Tulips in front of John Carroll statue and Healy Hall
Category: University News

Title: Georgetown Preserves Memory, Charts Path for Lasting Change at Emancipation Day Conference on Legacies of Enslavement

“We live, every day, with the legacies of enslavement — from health disparities, police violence and mass incarceration, to monuments in our physical landscape and the materials in our archives.”

– President John J. DeGioia

Commemorating Emancipation Day

The conference was held in conjunction with Emancipation Day in the District of Columbia, which marks the April 16, 1862, signing of the DC Compensated Emancipation Act, which ended slavery in Washington, DC.

“It is paramount that in addition to examining the roots of enslavement, that we interrogate our current context – the identities of those who lead, teach, learn and provide services of food and cleaning,” said Adanna J. Johnson, associate vice president for student equity and inclusion.

Annemarie Cuccia (SFS’22), chair of GU Students for DC Statehood, moderated a session on DC statehood that highlighted both the impact of continued denial of democracy for DC residents and the progress toward full representation. Andrew Davenport (G’23), a doctoral candidate studying U.S. history and research assistant with the Georgetown Slavery Archive, introduced the panel, which connected the rights recognized on Emancipation Day with the ongoing struggle for full citizenship still being fought by DC residents today.

“Emancipation Day reminds us that a different world – a better world – is possible. You and I are charged with studying our past, analyzing our present and imagining a future free from the legacies of slavery that plague us today,” said Davenport. “The good work will not stop here. It must proceed.”

Descendants Truth & Reconciliation Foundation

Georgetown is engaged in a long-term and ongoing process to more deeply understand and respond to the university’s role in the injustice of slavery and the legacies of enslavement and segregation in our nation.
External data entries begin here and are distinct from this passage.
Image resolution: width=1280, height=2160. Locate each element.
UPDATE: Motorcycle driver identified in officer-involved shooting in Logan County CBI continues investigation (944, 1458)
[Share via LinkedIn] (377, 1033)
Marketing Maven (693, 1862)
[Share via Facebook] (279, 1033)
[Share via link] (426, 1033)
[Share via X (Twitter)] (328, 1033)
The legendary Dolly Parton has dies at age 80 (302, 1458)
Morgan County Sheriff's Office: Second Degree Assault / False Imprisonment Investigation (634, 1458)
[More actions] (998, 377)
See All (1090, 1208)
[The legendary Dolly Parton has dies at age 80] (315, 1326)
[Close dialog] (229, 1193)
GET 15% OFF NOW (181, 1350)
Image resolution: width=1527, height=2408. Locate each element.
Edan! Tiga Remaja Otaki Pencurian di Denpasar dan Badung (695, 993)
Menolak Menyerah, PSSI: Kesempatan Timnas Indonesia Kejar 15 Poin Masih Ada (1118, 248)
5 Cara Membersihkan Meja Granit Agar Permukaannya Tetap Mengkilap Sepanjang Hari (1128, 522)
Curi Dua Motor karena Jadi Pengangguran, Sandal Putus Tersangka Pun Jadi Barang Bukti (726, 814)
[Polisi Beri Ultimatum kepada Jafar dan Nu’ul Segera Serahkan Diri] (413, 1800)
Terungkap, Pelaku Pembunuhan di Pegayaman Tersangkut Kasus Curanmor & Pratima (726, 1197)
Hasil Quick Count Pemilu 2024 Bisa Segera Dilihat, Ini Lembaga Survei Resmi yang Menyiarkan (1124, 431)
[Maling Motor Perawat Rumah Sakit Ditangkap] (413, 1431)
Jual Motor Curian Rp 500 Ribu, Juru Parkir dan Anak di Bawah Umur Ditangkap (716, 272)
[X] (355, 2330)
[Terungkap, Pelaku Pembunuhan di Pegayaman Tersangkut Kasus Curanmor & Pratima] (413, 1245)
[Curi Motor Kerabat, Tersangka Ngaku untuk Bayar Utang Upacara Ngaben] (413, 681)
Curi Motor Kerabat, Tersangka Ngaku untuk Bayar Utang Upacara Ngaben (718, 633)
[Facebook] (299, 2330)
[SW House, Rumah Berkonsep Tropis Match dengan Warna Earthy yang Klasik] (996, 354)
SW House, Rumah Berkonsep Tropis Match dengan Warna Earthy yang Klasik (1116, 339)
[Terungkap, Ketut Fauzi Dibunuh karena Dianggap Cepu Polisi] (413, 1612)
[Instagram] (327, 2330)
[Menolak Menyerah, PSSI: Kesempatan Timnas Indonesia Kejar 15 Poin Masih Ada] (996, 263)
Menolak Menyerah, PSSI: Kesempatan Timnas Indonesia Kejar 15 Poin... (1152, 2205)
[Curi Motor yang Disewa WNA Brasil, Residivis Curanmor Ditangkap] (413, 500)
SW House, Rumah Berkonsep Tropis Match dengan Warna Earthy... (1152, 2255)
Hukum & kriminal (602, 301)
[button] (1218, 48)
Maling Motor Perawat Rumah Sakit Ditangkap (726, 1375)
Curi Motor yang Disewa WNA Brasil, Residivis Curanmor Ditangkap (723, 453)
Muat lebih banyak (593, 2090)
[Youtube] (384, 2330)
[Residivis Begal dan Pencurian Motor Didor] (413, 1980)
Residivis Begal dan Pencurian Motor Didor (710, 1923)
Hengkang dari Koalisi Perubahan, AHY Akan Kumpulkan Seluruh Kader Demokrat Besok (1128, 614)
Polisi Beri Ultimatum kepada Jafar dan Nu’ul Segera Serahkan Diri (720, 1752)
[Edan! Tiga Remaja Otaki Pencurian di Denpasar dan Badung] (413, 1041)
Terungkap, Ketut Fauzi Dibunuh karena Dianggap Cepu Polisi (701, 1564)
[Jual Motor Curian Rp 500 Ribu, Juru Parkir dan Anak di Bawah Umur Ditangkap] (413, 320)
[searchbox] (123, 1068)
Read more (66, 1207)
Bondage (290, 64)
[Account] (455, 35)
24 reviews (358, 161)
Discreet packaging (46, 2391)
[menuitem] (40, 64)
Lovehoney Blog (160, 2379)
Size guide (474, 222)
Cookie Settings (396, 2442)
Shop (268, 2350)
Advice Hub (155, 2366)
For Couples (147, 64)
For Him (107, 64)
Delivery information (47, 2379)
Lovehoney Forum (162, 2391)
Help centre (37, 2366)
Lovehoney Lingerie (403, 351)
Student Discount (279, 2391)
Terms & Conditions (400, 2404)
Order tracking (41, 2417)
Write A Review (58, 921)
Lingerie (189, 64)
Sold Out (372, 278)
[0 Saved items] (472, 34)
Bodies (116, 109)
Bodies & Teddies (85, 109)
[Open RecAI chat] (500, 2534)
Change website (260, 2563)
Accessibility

With the ongoing support and active participation of Georgetown, the Jesuits and Descendants of the 272 enslaved individuals sold in 1838 by the Maryland Province of Jesuits established a new charitable foundation focused on racial healing and educational advancement.

In addition to the work to support the foundation, Georgetown also has committed to contributing $400,000 a year – based on the amount proposed by a student referendum in 2019 – for a new reconciliation fund to support community projects to benefit the Descendant community.

A large mosaic image of Mélisande Short-Colomb, comprised of personal and historical images from her show "Here I Am"

Memory and Reconciliation

Through engagement with the members of the Descendant community, collaborative projects and new initiatives and learning and research, the university continues to pursue a path of memorialization and reconciliation.

In association with the conference, the Laboratory for Global Performance & Politics and the Theater & Performance Studies Program premiered Here I Am, a virtual performance exploring Mélisande Short-Colomb’s homage to her ancestors and her personal journey through narrative, music and imagery. Short-Colomb is descended from Abraham Mahoney and Mary Ellen Queen, both among the enslaved children, women and men sold by the Maryland Province of Jesuits in 1838.

In addition to sharing work from the Georgetown Slavery Archive – and central to the theme of the conference and goals of the university library’s ongoing slavery, memory and reconciliation work – Georgetown invited other USS members to participate in a collaborative project with Georgetown, Michigan State University and the University of Virginia.

On These Grounds will create a common, shared method for collecting, organizing and describing historical data from the rich archival holdings of participating institutions,” says Harriette Hemmasi, dean of the library. “Project results will enhance research and understanding of the lives and experiences of the enslaved in our individual institutional contexts, and also promote reconciliation and repair with communities who are descendants of the enslaved.”

The 2021 Universities Studying Slavery Conference took place virtually April 15-16.